Find the line in the material below that contains "The height and width of the screenshot is (199, 442).", then give it again, with all later lines, exactly as shown.

┏━━

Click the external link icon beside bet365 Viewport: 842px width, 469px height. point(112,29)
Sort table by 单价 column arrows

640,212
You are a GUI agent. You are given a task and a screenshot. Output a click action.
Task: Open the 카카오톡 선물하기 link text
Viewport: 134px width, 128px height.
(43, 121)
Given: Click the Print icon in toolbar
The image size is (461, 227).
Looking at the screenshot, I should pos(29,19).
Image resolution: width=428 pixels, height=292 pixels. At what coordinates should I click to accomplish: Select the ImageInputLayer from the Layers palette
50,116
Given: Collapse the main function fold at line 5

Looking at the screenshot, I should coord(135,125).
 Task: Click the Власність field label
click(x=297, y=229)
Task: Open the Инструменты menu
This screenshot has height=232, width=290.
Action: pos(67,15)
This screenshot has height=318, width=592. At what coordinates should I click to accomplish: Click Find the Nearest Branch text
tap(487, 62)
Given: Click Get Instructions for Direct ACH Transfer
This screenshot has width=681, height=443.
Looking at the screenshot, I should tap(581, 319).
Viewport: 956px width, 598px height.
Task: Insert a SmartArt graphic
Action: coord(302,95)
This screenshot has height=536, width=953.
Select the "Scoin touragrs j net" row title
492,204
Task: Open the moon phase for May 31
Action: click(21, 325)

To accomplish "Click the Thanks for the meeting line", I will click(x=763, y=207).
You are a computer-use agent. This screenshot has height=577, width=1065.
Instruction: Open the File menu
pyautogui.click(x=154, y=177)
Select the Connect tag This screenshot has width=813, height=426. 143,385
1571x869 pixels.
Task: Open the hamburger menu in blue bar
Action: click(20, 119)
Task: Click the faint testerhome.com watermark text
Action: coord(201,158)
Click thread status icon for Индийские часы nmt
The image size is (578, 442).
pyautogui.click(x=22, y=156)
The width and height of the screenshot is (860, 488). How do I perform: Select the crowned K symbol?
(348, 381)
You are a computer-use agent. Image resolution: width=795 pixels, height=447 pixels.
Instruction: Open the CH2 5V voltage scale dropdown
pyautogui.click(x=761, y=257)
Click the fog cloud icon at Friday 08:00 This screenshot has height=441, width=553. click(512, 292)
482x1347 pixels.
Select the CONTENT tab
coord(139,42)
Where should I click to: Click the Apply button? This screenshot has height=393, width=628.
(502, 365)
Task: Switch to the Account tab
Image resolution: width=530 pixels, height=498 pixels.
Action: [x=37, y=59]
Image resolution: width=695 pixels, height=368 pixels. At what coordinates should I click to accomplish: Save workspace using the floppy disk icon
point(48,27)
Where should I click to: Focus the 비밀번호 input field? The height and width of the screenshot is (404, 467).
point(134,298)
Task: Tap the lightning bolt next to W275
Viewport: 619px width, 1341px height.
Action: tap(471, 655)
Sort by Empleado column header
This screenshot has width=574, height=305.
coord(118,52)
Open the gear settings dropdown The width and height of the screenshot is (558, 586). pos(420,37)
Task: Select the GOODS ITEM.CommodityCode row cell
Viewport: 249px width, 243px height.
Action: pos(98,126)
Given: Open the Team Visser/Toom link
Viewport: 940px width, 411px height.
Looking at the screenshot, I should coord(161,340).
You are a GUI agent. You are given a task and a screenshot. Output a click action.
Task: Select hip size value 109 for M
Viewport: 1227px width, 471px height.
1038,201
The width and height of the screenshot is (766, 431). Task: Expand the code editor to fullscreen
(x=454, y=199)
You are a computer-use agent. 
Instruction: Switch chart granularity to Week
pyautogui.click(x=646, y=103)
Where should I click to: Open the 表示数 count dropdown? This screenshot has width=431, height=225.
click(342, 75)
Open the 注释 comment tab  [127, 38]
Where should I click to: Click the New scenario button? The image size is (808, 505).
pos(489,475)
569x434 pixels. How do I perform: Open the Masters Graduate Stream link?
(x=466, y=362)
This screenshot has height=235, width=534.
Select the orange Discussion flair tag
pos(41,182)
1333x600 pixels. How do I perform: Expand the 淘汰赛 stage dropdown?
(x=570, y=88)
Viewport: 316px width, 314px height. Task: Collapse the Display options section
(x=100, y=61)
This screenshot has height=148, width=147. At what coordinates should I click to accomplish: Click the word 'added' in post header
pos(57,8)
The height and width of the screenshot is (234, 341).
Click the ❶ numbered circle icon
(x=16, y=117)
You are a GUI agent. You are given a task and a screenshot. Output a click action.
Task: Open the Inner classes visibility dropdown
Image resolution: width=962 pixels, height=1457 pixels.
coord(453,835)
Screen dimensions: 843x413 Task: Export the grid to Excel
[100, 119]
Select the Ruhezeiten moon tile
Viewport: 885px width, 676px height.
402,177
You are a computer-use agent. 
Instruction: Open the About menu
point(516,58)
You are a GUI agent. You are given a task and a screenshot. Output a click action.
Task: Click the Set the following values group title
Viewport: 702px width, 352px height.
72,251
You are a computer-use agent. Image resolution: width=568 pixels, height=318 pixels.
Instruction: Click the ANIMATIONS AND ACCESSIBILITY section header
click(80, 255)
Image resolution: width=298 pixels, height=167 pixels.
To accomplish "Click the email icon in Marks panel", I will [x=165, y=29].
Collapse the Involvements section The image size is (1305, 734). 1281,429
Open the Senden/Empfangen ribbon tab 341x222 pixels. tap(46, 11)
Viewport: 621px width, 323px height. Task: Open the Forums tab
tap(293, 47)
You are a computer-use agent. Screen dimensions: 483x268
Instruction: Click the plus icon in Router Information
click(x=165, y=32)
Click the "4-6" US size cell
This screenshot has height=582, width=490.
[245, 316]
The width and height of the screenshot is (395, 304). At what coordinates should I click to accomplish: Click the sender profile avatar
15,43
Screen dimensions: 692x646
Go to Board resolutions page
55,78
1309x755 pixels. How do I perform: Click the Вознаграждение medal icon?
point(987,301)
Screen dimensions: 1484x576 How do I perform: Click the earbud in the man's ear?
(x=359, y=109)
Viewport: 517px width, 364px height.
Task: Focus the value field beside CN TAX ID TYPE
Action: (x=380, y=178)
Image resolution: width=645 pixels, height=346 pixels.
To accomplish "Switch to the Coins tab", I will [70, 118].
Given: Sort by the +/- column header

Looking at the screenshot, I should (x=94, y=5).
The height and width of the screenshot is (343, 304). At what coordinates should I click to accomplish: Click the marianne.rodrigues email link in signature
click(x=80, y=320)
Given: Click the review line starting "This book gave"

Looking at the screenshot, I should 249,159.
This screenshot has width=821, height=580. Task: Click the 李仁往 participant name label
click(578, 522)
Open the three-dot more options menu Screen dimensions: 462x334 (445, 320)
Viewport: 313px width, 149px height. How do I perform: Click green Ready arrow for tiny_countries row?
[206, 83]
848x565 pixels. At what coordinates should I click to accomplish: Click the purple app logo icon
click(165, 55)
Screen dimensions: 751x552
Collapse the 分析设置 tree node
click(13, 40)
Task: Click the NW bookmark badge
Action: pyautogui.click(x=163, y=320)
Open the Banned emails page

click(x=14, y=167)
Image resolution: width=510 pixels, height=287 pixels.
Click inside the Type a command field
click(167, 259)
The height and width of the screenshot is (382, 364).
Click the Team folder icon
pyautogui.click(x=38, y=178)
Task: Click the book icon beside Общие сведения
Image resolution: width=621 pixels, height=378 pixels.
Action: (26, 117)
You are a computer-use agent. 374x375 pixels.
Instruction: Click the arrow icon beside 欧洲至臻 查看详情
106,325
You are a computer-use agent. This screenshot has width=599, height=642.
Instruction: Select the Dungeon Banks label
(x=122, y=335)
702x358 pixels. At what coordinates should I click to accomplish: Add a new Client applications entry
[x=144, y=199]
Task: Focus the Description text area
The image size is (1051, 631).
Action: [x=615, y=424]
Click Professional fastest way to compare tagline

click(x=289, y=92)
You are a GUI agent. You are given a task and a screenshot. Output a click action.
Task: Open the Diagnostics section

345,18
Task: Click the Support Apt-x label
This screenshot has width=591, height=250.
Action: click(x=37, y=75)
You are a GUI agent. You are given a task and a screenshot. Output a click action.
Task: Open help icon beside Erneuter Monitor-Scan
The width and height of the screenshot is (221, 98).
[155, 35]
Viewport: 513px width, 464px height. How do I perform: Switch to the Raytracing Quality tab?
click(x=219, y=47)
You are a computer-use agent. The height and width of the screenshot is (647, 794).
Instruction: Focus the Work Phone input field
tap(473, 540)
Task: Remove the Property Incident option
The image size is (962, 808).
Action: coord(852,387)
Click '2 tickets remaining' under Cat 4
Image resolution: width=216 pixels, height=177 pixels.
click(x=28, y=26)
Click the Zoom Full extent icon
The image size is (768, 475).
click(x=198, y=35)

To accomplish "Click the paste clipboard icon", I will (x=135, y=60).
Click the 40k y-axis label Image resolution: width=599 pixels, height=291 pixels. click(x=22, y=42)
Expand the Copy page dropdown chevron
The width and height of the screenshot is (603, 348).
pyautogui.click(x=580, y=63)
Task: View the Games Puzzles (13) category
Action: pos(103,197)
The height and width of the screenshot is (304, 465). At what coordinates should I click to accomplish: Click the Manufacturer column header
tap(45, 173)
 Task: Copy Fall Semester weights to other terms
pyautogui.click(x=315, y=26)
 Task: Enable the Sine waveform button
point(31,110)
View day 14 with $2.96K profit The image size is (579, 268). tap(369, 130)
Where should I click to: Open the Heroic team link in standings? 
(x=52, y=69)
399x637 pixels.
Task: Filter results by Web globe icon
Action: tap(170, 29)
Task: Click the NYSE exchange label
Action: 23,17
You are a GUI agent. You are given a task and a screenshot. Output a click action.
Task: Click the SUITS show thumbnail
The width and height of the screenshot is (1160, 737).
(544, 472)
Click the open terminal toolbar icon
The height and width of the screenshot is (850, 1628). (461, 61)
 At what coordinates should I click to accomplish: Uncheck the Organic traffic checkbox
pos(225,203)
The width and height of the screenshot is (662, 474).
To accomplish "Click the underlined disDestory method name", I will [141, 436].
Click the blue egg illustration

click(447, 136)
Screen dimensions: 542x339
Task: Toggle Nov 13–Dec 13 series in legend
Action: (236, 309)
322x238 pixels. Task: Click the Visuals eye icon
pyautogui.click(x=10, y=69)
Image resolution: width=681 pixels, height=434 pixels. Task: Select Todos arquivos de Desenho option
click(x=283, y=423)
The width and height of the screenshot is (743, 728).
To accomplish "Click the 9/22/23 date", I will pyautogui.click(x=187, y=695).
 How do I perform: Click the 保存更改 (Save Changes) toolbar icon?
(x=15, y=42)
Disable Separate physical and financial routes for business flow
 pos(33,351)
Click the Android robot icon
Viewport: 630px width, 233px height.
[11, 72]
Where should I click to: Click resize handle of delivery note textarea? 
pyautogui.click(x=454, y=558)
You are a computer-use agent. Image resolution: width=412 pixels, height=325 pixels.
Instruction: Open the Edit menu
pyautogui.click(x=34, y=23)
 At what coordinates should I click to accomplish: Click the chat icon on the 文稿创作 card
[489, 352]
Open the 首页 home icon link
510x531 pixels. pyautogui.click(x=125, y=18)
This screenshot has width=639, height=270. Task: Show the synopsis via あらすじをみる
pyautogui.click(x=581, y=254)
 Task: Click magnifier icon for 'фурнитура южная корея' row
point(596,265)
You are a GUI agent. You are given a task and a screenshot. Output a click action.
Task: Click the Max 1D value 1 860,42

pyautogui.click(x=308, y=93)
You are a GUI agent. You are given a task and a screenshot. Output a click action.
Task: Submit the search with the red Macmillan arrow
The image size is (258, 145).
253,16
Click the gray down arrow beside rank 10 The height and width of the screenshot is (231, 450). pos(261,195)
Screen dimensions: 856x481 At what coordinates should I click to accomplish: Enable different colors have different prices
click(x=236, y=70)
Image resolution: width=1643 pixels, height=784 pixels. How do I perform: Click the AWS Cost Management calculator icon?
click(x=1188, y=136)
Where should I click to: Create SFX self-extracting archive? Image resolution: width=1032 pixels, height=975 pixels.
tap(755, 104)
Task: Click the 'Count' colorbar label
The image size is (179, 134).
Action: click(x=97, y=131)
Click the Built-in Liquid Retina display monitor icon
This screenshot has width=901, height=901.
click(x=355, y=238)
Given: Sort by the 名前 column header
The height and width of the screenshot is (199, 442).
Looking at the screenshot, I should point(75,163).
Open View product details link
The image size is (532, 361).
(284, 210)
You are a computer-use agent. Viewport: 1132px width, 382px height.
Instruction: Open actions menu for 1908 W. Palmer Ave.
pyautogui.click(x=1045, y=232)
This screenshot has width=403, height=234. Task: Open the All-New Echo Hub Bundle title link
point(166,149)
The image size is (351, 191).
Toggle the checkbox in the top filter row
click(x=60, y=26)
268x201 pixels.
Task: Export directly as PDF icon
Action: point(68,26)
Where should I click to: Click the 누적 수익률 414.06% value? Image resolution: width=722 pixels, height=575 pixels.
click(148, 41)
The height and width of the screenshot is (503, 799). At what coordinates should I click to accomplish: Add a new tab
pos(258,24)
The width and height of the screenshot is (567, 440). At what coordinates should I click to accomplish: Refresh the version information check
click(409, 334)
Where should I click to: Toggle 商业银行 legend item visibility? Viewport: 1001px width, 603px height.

┗━━

• _ANSWER BOX_
The height and width of the screenshot is (199, 442).
Looking at the screenshot, I should point(75,163).
Open View product details link
The image size is (532, 361).
(284, 210)
You are a computer-use agent. Viewport: 1132px width, 382px height.
Instruction: Open actions menu for 1908 W. Palmer Ave.
pyautogui.click(x=1045, y=232)
This screenshot has width=403, height=234. Task: Open the All-New Echo Hub Bundle title link
point(166,149)
The image size is (351, 191).
Toggle the checkbox in the top filter row
click(x=60, y=26)
268x201 pixels.
Task: Export directly as PDF icon
Action: point(68,26)
Where should I click to: Click the 누적 수익률 414.06% value? Image resolution: width=722 pixels, height=575 pixels.
click(148, 41)
The height and width of the screenshot is (503, 799). At what coordinates should I click to accomplish: Add a new tab
pos(258,24)
The width and height of the screenshot is (567, 440). At what coordinates should I click to accomplish: Refresh the version information check
click(409, 334)
Where should I click to: Toggle 商业银行 legend item visibility? Viewport: 1001px width, 603px height.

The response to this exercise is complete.